> _Task prompt_: Translate this sentence from the passage about Dick York into Spanish: "The show was a huge success and York was nominated for an Emmy Award in 1968."

> _Passage to read_:
Dick York - Bewitched

York is best known as the first actor to play Darrin Stephens in the 1960s situation comedy Bewitched. The show was a huge success and York was nominated for an Emmy Award in 1968. Because of his back injury, which sometimes caused him to seize up in debilitating pain in later years, the scripts for some of his final episodes on Bewitched were written around his being in bed or on the couch for the entire episode. One day, during the fifth season of the sitcom: "I was too sick to go on. I had a temperature of one hundred and five, full of strong antibiotics, for almost ten days. I went to work that day but I was sick. I lay in my dressing room after being in make-up, waiting to be called on the set. They knew I was feeling pretty rotten, and they tried to give me time to rest. I kept having chills. This was the middle of the summer and I was wearing a sheepskin jacket and I was chilling. I was shaking all over. Then, while sitting on a scaffolding with Maurice Evans, being lit for a special effects scene: They were setting an inky - that's a little tiny spot that was supposed to be just flickering over my eyes. That flickering, flickering flickering made me feel weird. And I'm sitting on this platform up in the air...and I turned to Gibby, who was just down below, and I said, "Gibby, I think I have to get down." He started to help me down and that's the last thing I remember until I woke up on the floor. That's about all I remember of the incident...and I'd managed to bite a very large hole in the side of my tongue before they could pry my teeth apart."

> _Data supplied_:
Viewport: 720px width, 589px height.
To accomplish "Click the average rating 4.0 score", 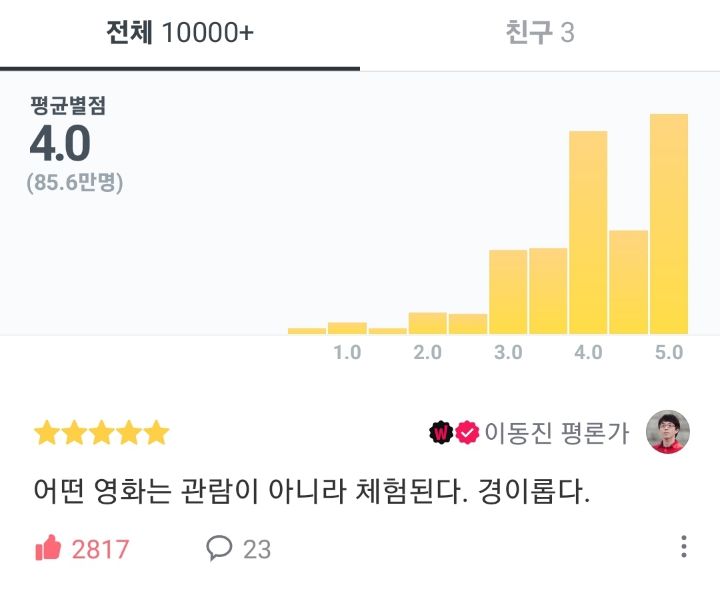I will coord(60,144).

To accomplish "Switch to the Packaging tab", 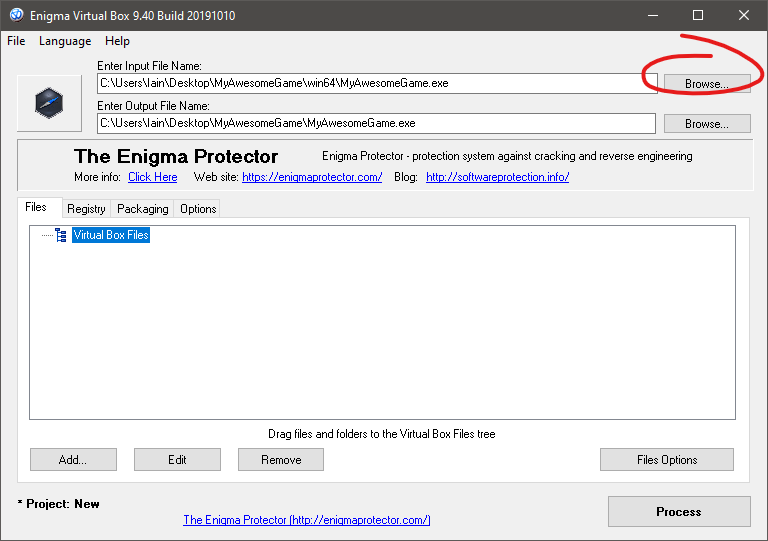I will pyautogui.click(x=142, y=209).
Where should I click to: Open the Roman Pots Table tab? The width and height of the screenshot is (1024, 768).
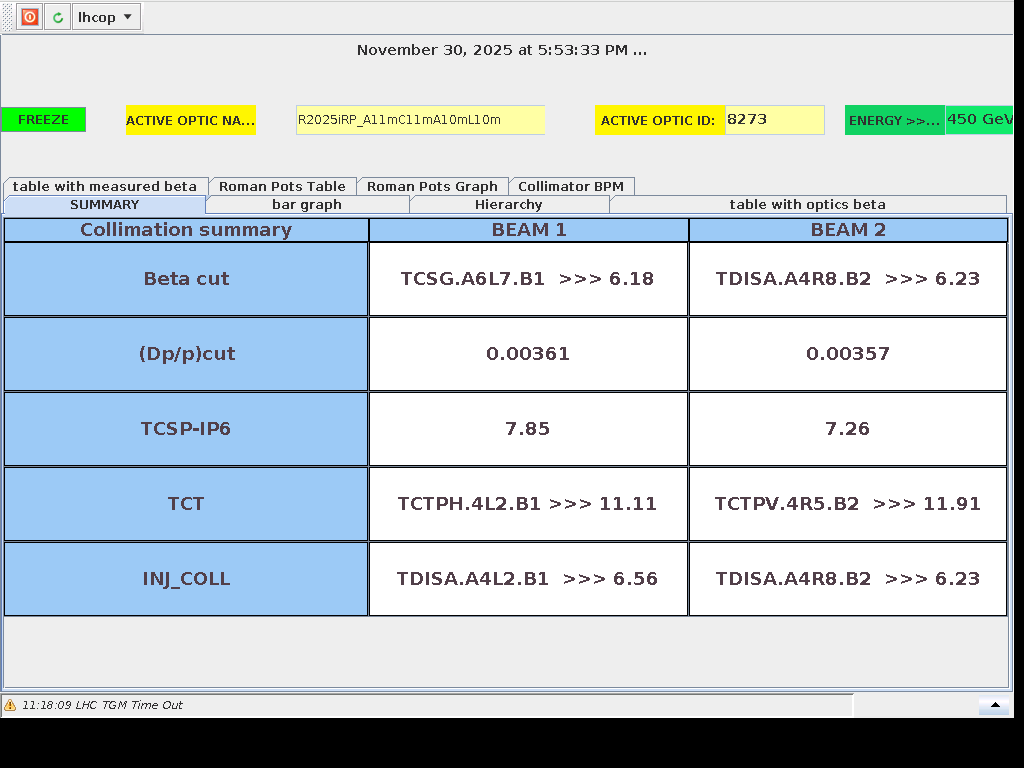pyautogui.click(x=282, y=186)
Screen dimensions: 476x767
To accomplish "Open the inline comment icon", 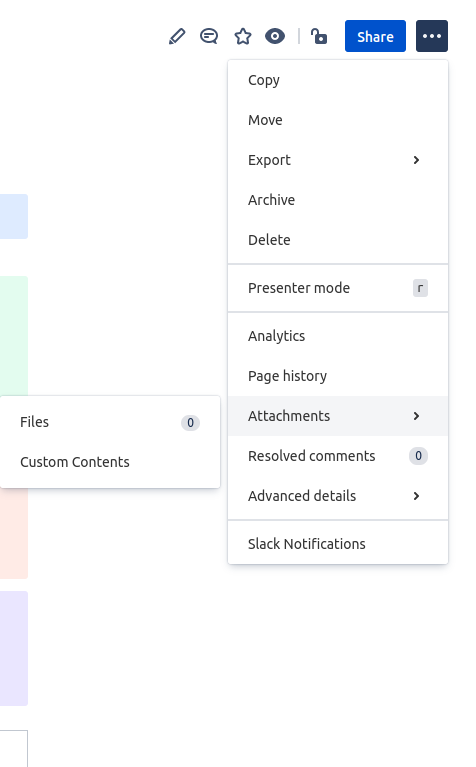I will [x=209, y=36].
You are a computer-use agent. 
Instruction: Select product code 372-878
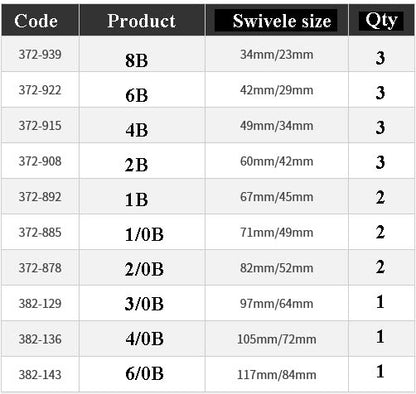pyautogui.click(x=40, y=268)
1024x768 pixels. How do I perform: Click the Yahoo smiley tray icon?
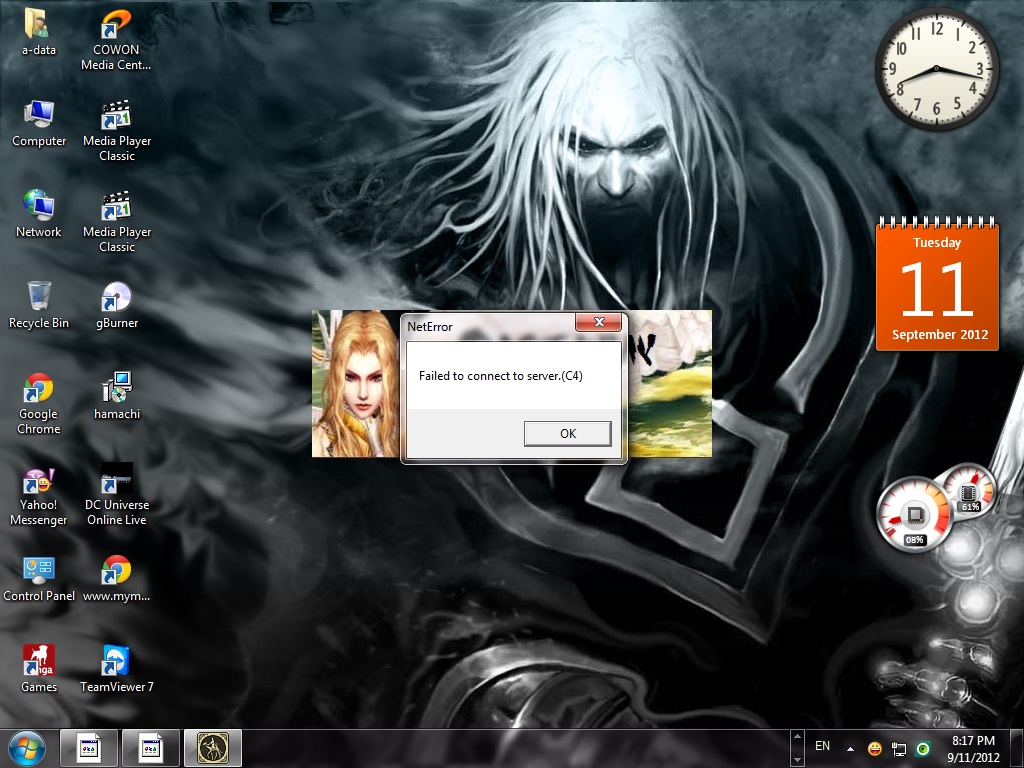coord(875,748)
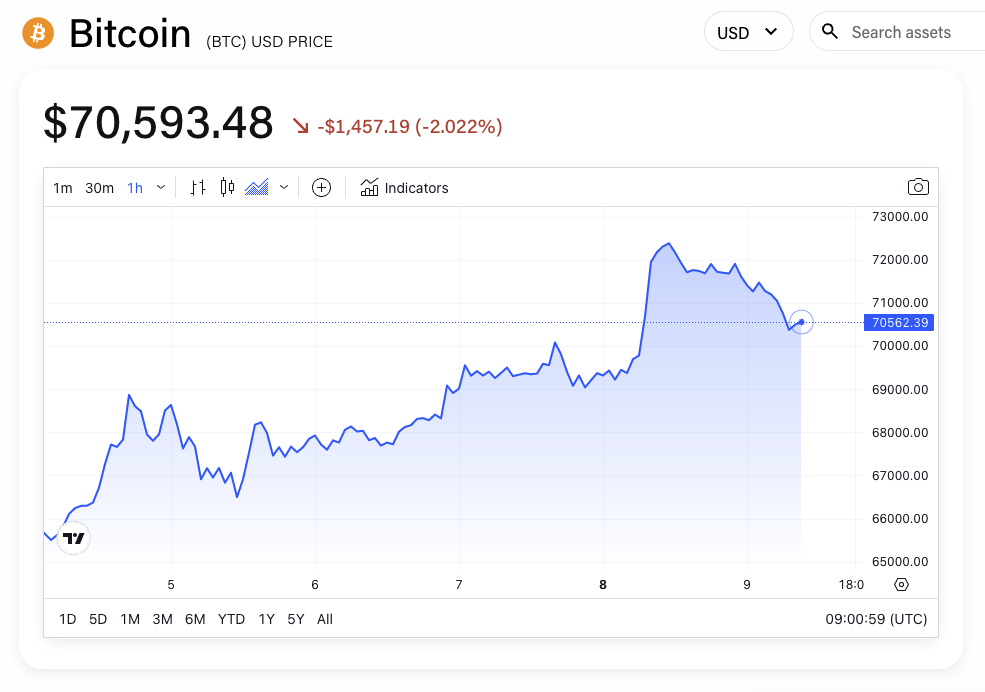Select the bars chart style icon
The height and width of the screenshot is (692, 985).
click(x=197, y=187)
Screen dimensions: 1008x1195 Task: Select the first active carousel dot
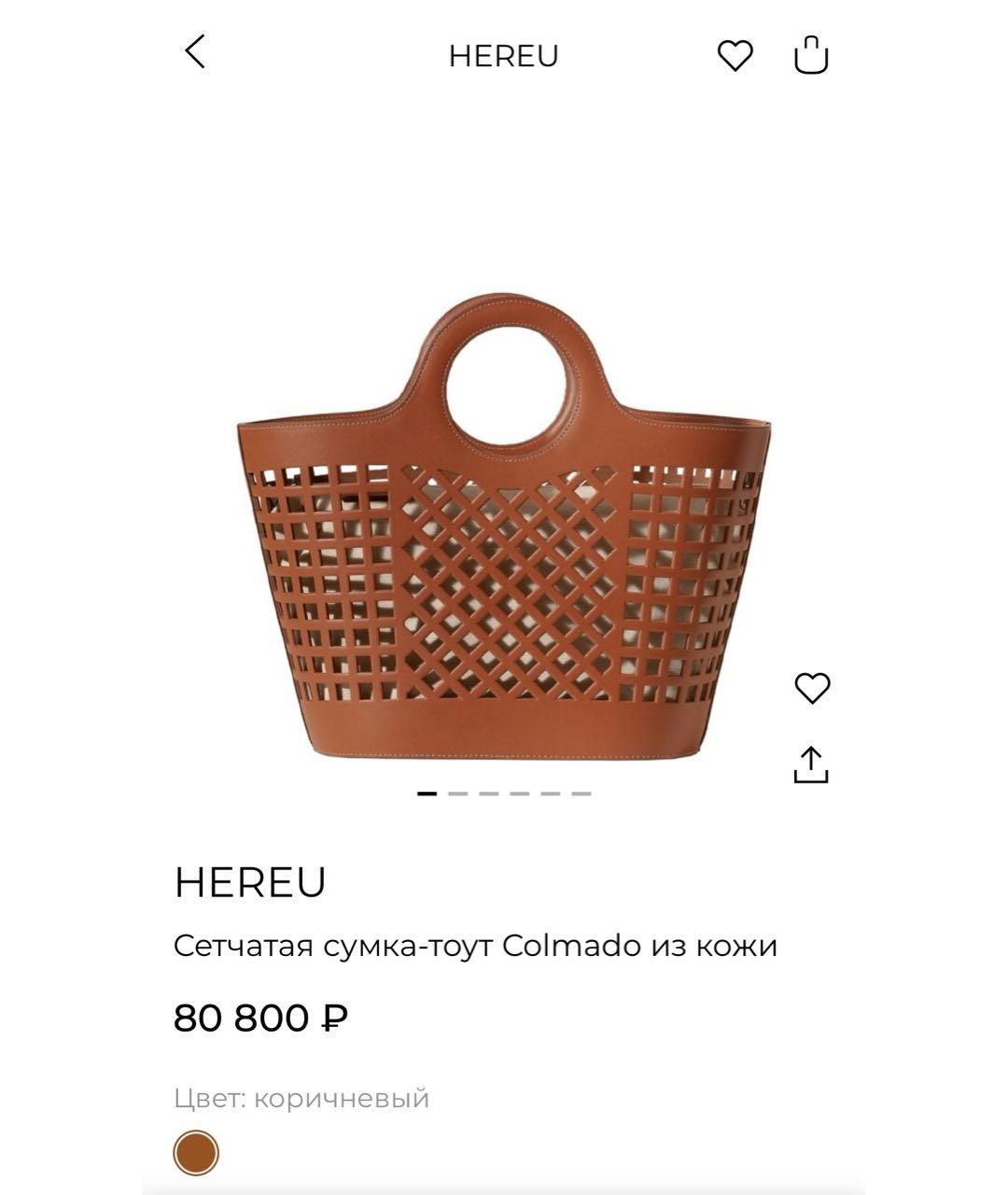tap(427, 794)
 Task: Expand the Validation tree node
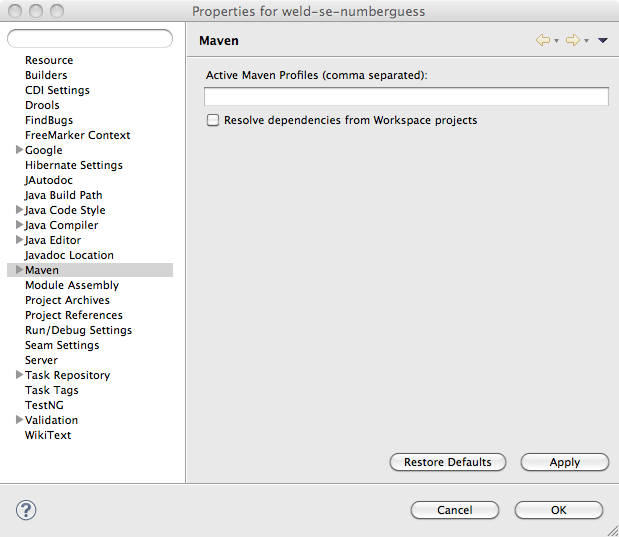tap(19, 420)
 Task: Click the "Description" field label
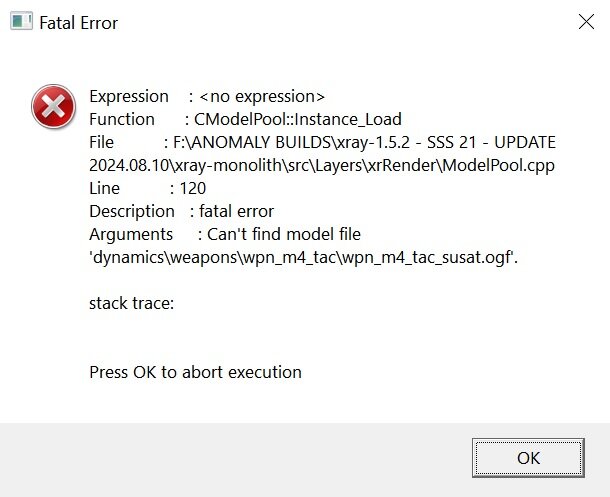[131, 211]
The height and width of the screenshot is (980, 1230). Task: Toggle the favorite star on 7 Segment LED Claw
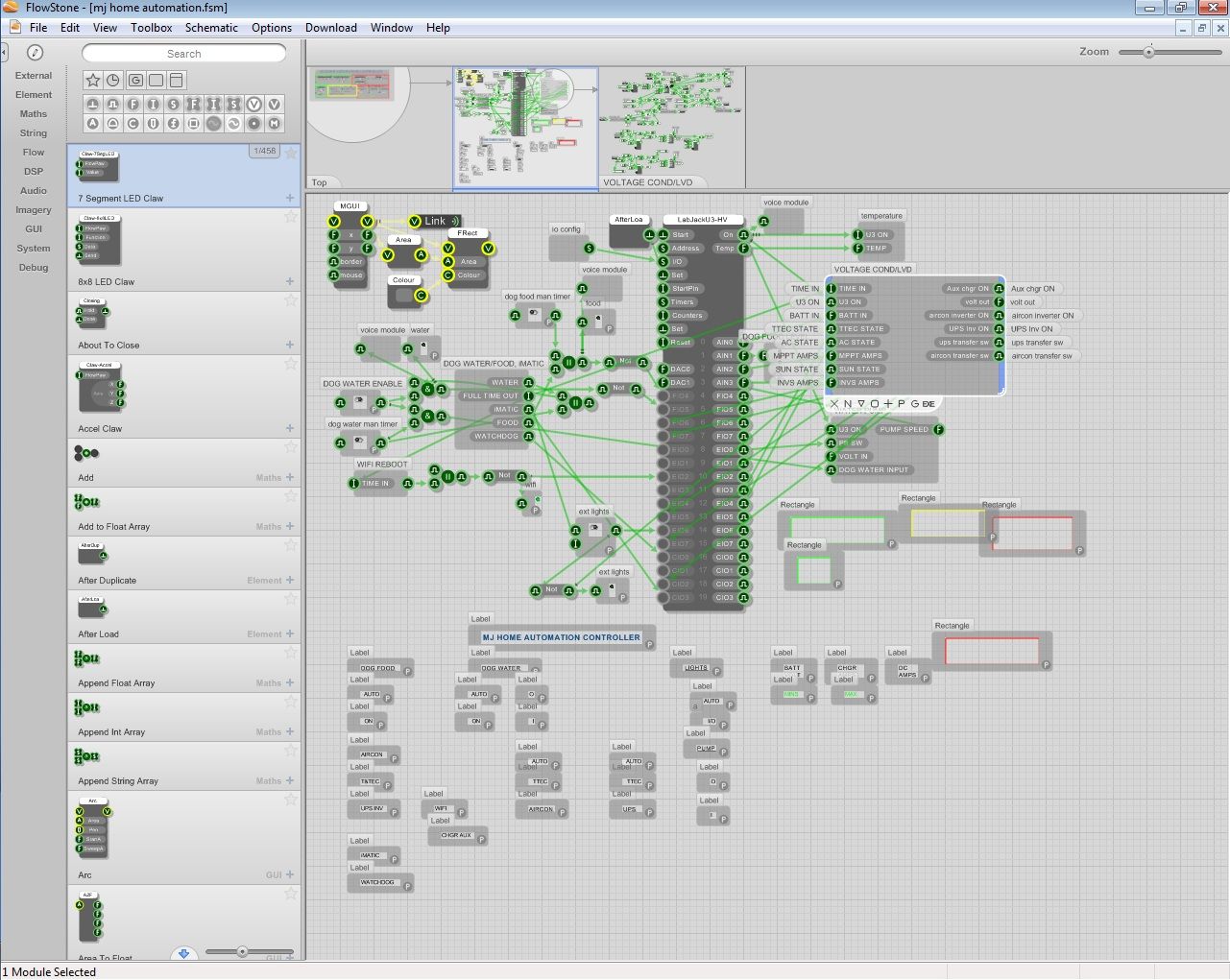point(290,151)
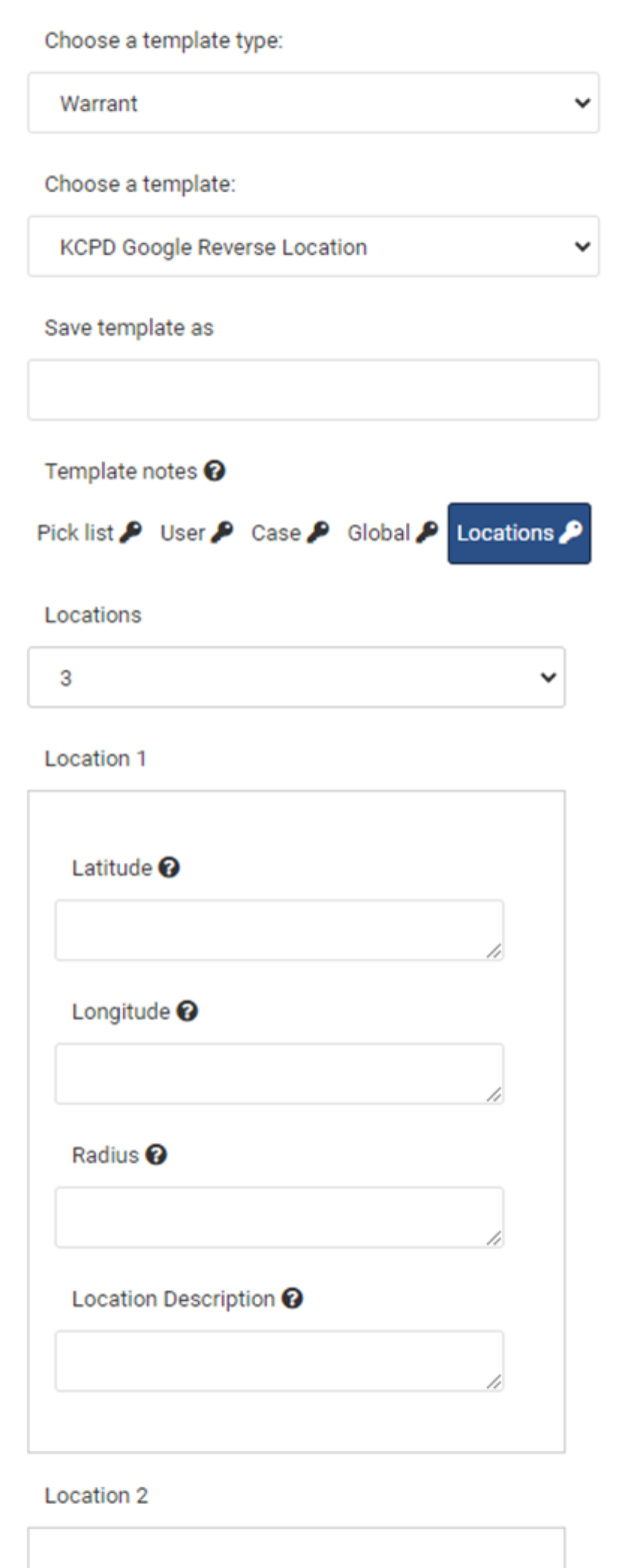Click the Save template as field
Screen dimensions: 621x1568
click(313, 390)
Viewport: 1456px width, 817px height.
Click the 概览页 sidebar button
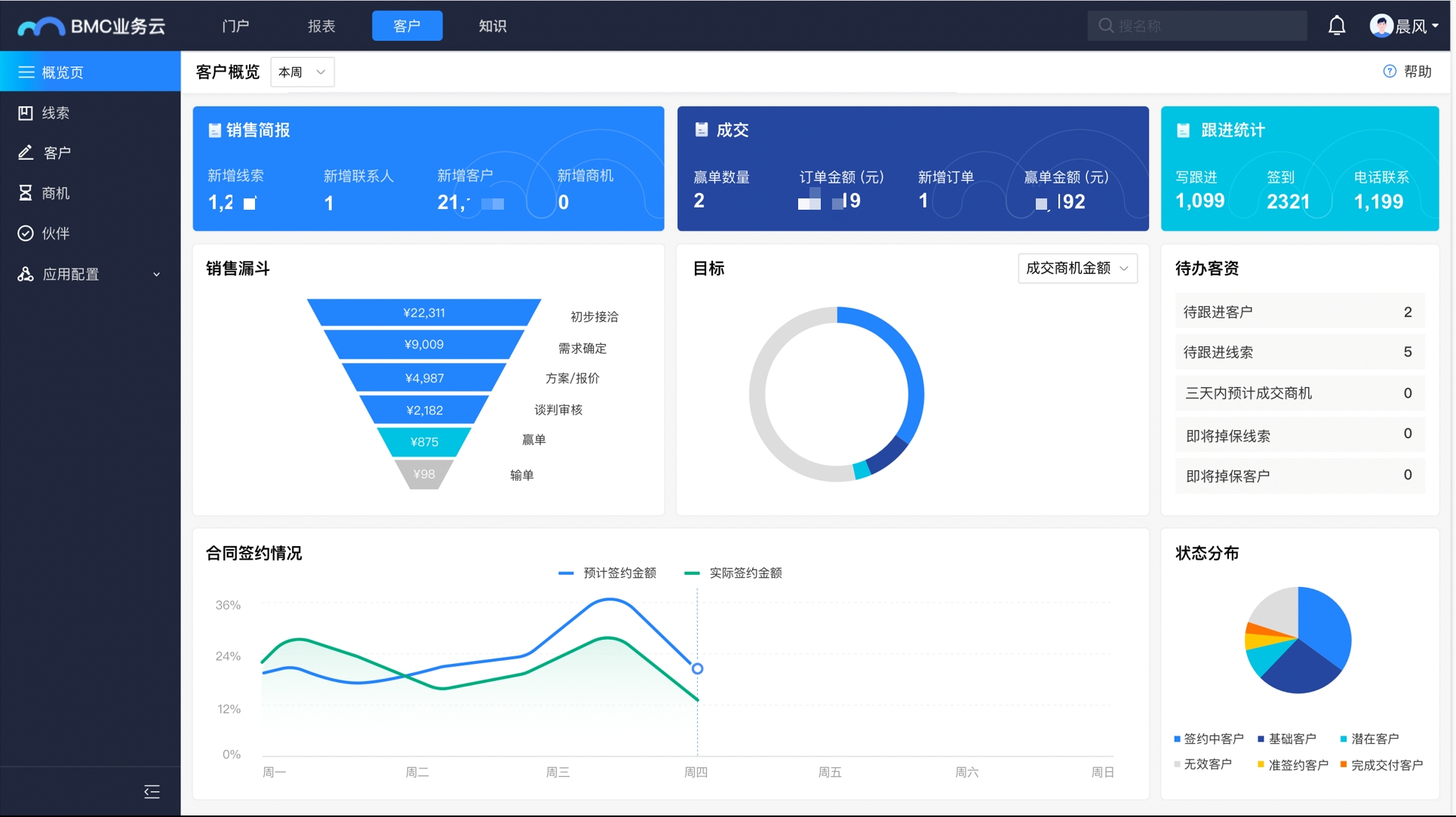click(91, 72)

> _Exercise result_: El programa fue un enorme éxito y York fue nominado a un premio Emmy en 1968.